At the same time, a second tier of firms is growing here, feeding off the region’s CAD and enterprise talent, making software that helps engineers and designers who have to bring the products of CAD software into the business realm.
“This area will be very good for innovation and creating new CAD technologies because there’s a very good talent pool here,” said Kodiak Venture Partners managing partner Lou Volpe, who in 2006 invested in the Series A round for SpaceClaim Corp., a Concord-based maker of collaborative CAD software. Companies building CAD software will always need enterprise-minded partners to connect them to the business side of product development, Volpe said.
When a new, federally funded wind turbine testing facility is completed in Charlestown, Waltham-based Vistagy Inc. plans to put its software to use under the facility’s roof — fruits of a partnership with the University of Massachusetts Amherst, said president and CEO Steven Luby. Vistagy’s software is designed to sit on top of CAD systems and interpret industry-specific terms and knowledge.
“The sort of dirty secret in the engineering community is there’s very little structured data,” Luby said.
For example, “chasing screws” is a typical drudgery assignment in which an engineer must literally count screws, and enter the data into an enterprise resource planning (ERP) system. By using the vocabulary of the industry, Vistagy’s software is designed to let engineers enter that metadata as they work, enabling automation.
While Vistagy helps design blades that will revolve atop offshore wind turbines, Invention Machine Corp. has executed a turnaround of its own.
In 2002, the company, then nine years old, was on the verge of bankruptcy, having consumed $26 million in venture investment, said chairman, CEO and president Mark Atkins.
The same year, Invention Machine launched its Goldfire software platform, which provides a workbench of engineering methodologies and a semantic search engine that crawls existing patents.
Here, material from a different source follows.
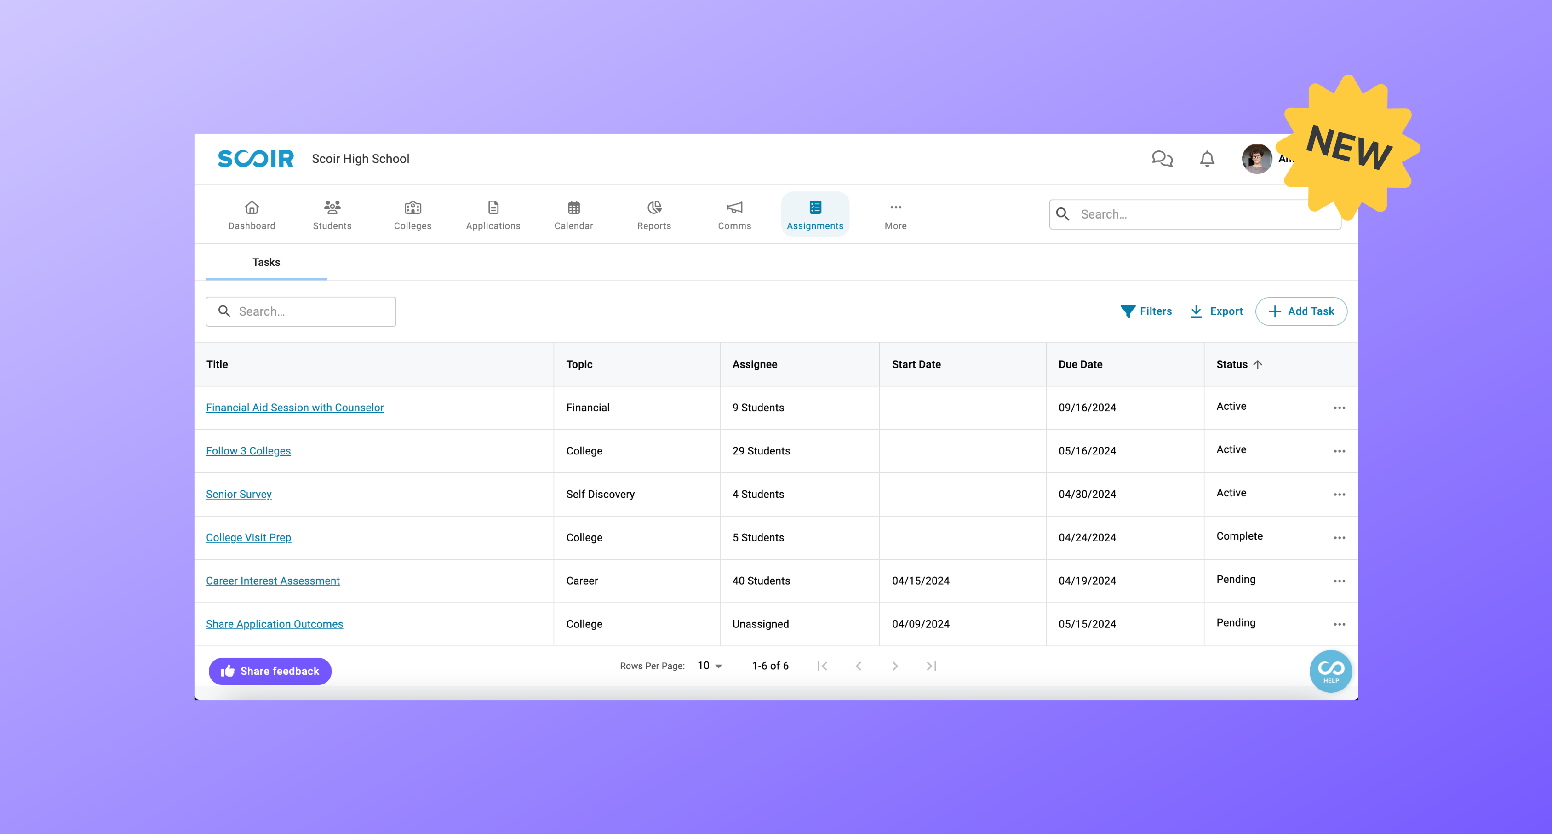The height and width of the screenshot is (834, 1552).
Task: Open the Rows Per Page dropdown
Action: point(709,666)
The Boston-based company now has 200 employees in six countries, and has been profitable for five years. Successes include an anti-snoring mattress developed using technology borrowed from military sensors and automobile airbags.
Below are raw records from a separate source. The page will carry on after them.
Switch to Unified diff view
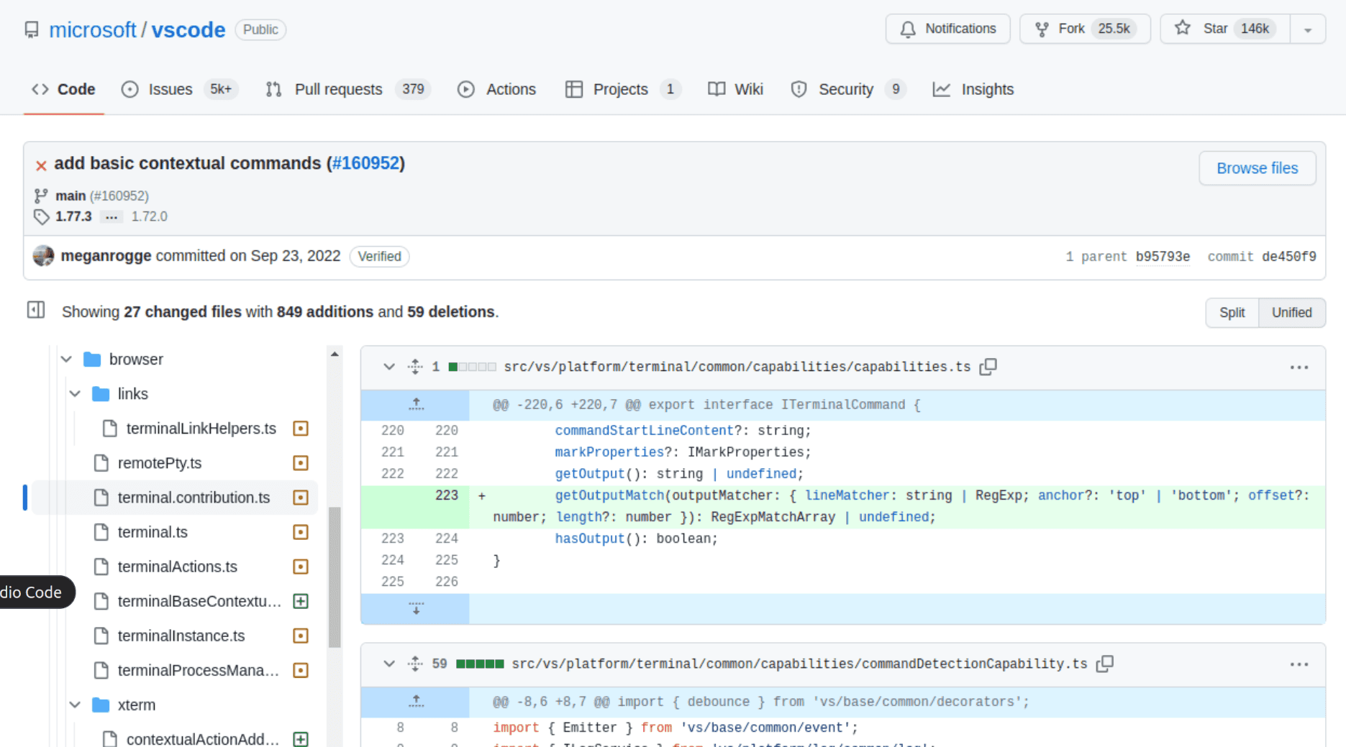point(1291,313)
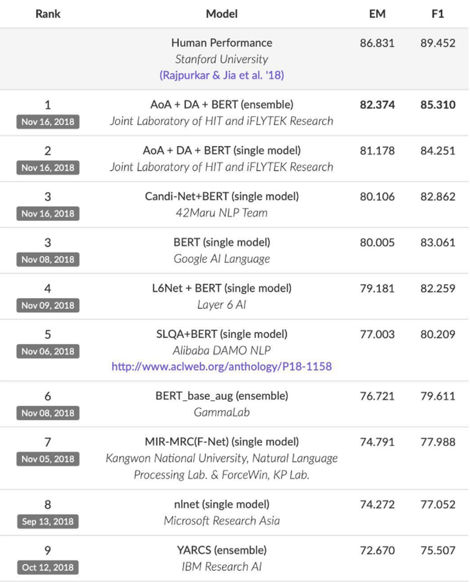Screen dimensions: 470x582
Task: Select the AoA + DA + BERT (ensemble) entry
Action: (221, 105)
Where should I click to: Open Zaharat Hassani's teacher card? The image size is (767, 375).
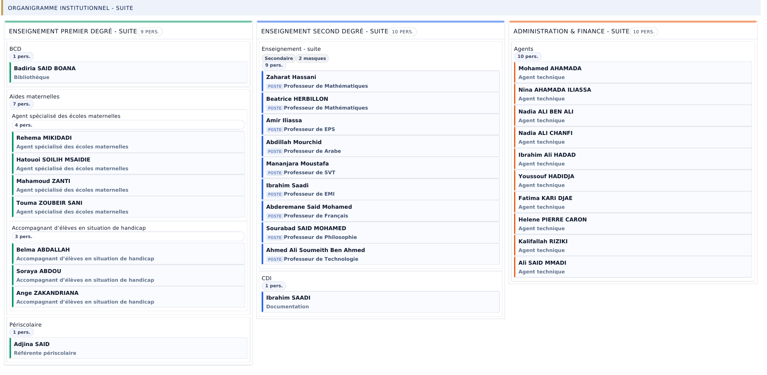tap(381, 81)
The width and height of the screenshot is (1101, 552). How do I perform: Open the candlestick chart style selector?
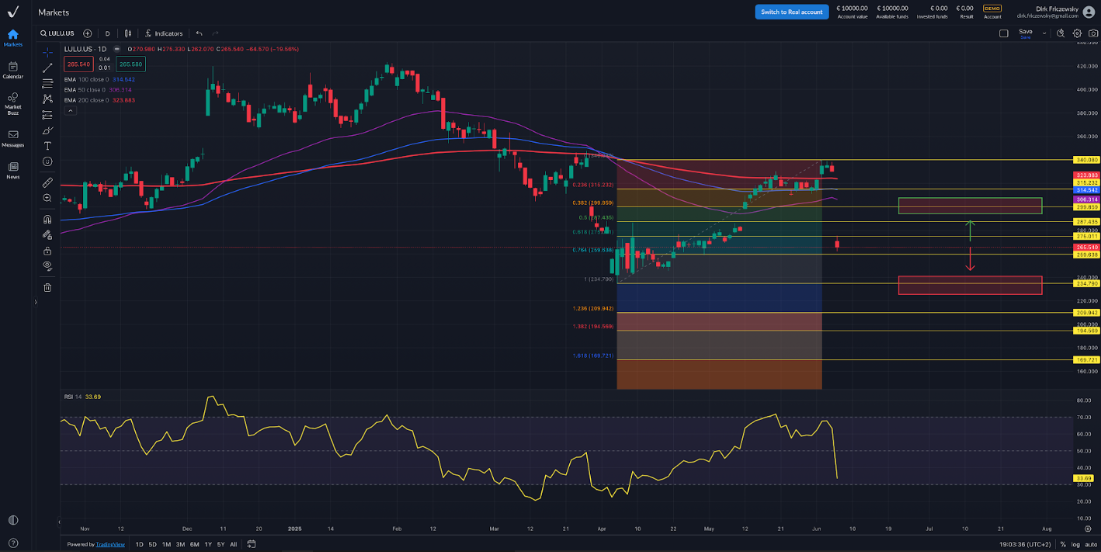point(128,33)
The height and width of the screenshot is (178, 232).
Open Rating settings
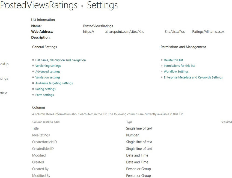tap(45, 89)
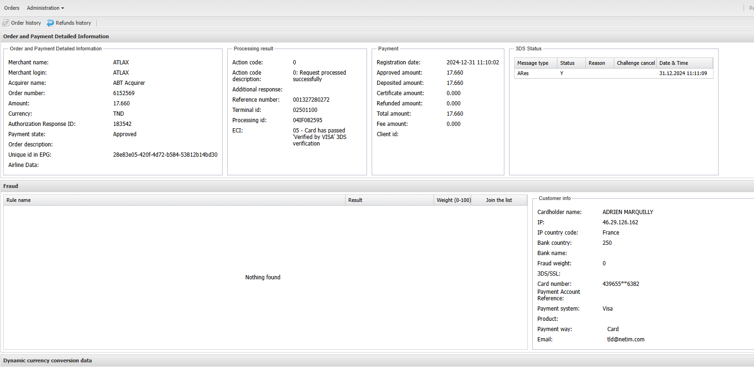Image resolution: width=754 pixels, height=367 pixels.
Task: Click the Refunds history icon
Action: pos(50,23)
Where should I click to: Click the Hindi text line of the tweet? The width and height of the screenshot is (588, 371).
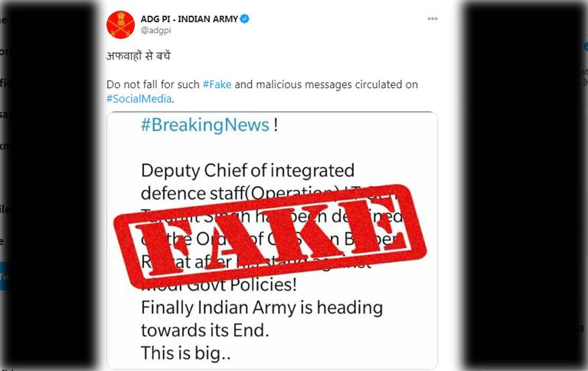139,56
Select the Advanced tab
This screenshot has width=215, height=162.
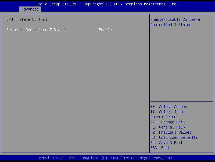coord(30,9)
New England’s regional talents for CAD and enterprise software are synergistic, said Fielder Hiss, director of project management at Concord-based CAD maker Dassault Systemes Solidworks Corp. Eight years ago, Solidworks expanded with the acquisition of Swedish product data management (PDM) software company GCS Scandiavia. Solidworks has since found plenty of local expertise to develop that offering, Hiss said.
“There’s a strong talent pool for, of course, not only 3-D CAD, but also product data management, because one really creates the larger need for the other,” he said. “The more CAD you create, the more you need systems to manage the information.”
With a decade longer in the business than either Vistagy or Invention Machine, Rhode Island-based Boothroyd Dewhurst Inc. has had steady success with a straightforward business proposition: saving money on product development. The 14-person company, named after its founders, UMass Amherst professors Geoffrey Boothroyd and Peter Dewhurst, provides cost information from the napkin stage to product redesign — saving up to 50 percent on manufacturing costs, said president John Gilligan.
The program works with CAD software which, Gilligan said, is often limited to design concerns. “Almost all the information is typically about the geometry of the part and not how it’s made,” he said. “If you’re choosing a certain shape or a certain finish or a certain size, what you’re choosing there is going to impact the cost.”